The term leukemia means white blood. This term was developed because in former times when chronic leukemias were not effectively treated, instead of having a normal, reddish-purplish color to the blood when it settled, there was a creamy color associated with a marked increase in the white blood cells. Chronic lymphocytic leukemia (CLL) is a slow developing disease. It is characterized by an elevated lymphocyte (white blood cell) count which can cause swollen lymph nodes and enlarged liver and spleen. A normal lymphocyte count averages at 12,000. In CLL patients this level is usually 25,000 to 100,000. The vast majority of CLL cases affect B-cells, a type of lymphocyte. A very small percentage of cases affect T-cells, another type of lymphocyte. Reasons for this divergence are under investigation.

Although the exact cause of CLL is still unknown, it is understood that a defect in the DNA causes an increased production of long-lived, abnormal lymphocytes that refuse to die as normal cells do. These abnormal lymphocytes become CLL cells which are generated in the bone marrow, invade the blood stream and accumulate in organs such as lymph nodes, liver and spleen. With an increased number of abnormal lymphocytes in the body, there is less room for healthy lymphocytes, other types of white blood cells, red blood cells, and platelets.

CLL is traditionally considered an indolent disorder characterized by a stable disease course or slow progression. Although this may be correct compared to acute leukemias or some of the aggressive lymphomas, the biological characteristics and clinical behavior of CLL are far more variable than previously thought. Advances in technology have provided a much better understanding of the variants of CLL. These variants are used as prognostic markers to help determine a patient’s need for treatment and survival outcome. They are also used to verify that the disease is indeed CLL. (Learn about similar lymphoid diseases.)

Technology has also allowed for the discovery of the importance of the CLL microenvironment.

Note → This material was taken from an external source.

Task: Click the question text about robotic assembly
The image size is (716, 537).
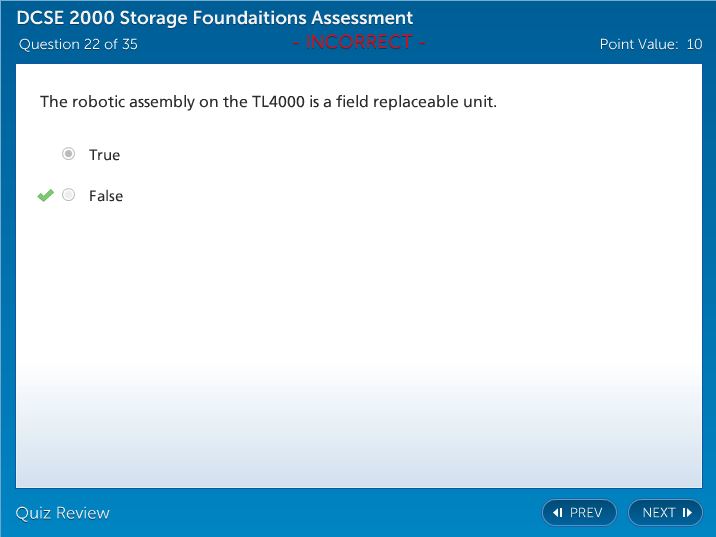Action: [x=268, y=102]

This is the environment in which the cells reside. The CLL cells are embedded in a network of other cells and molecules that provide growth and survival capabilities for the CLL cells. The communication between the microenvironment and the CLL cells is essential for their function and survival. It has been concluded that the microenvironment provides resistance to current therapies, making it a hot topic of investigation, both for a better understanding of the interactions with the CLL cells and as a therapeutic target.

In summary, the knowledge of the biology of CLL has grown over the last few years and will continue to rapidly expand. This will provide patients with more individualized care and better treatment options. Where CLL was once thought to be a uniform disease, it is now understood that CLL may follow a rather unpredictable disease course.